** EXTRACTED MATERIAL follows **

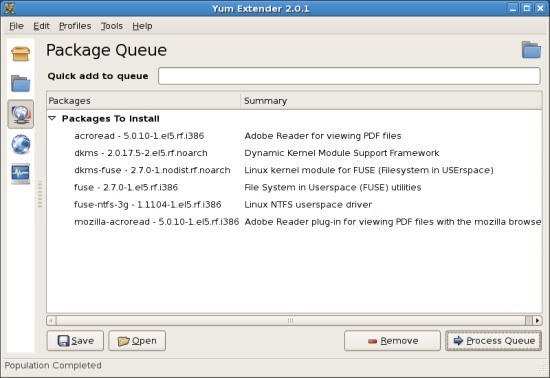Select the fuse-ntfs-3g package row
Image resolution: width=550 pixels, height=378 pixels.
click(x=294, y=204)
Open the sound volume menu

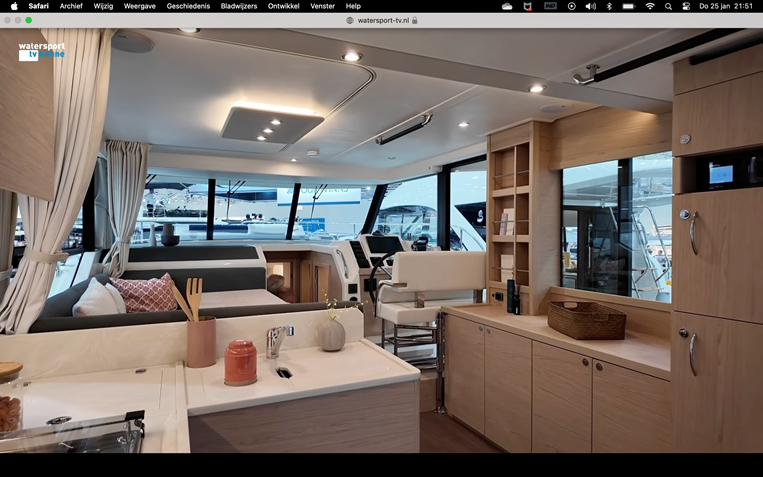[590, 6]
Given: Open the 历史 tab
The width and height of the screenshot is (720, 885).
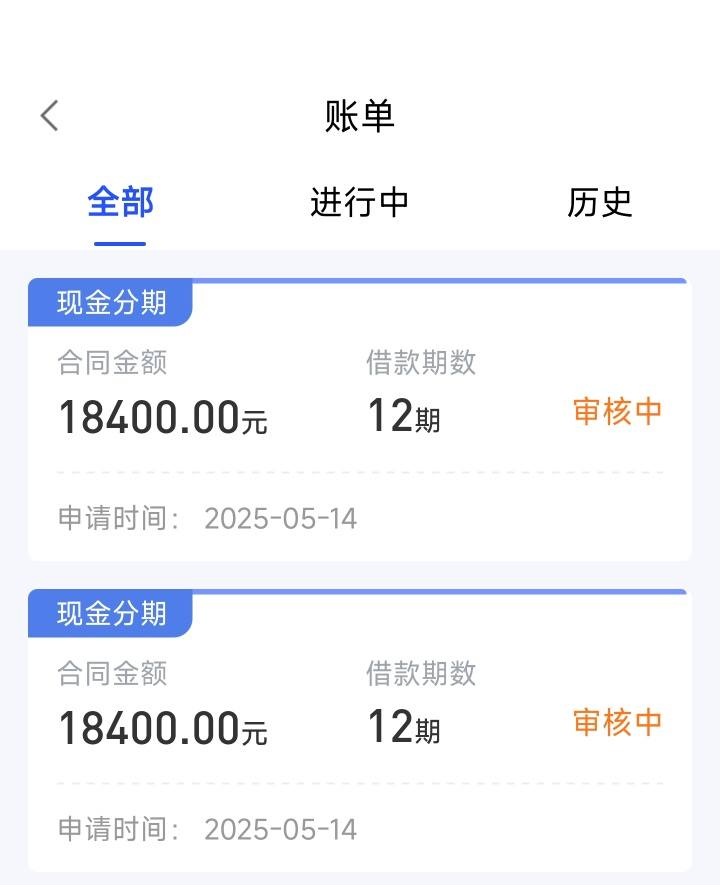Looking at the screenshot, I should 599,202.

** End of EXTRACTED MATERIAL **

» INSTRUCTIONS TO FOLLOW
The lines to repeat run from the line containing "The width and" through the end of the listing above, both included; give them exactly and without pictures.

» RESULT OF THIS EXERCISE
The width and height of the screenshot is (720, 885).
Looking at the screenshot, I should 599,202.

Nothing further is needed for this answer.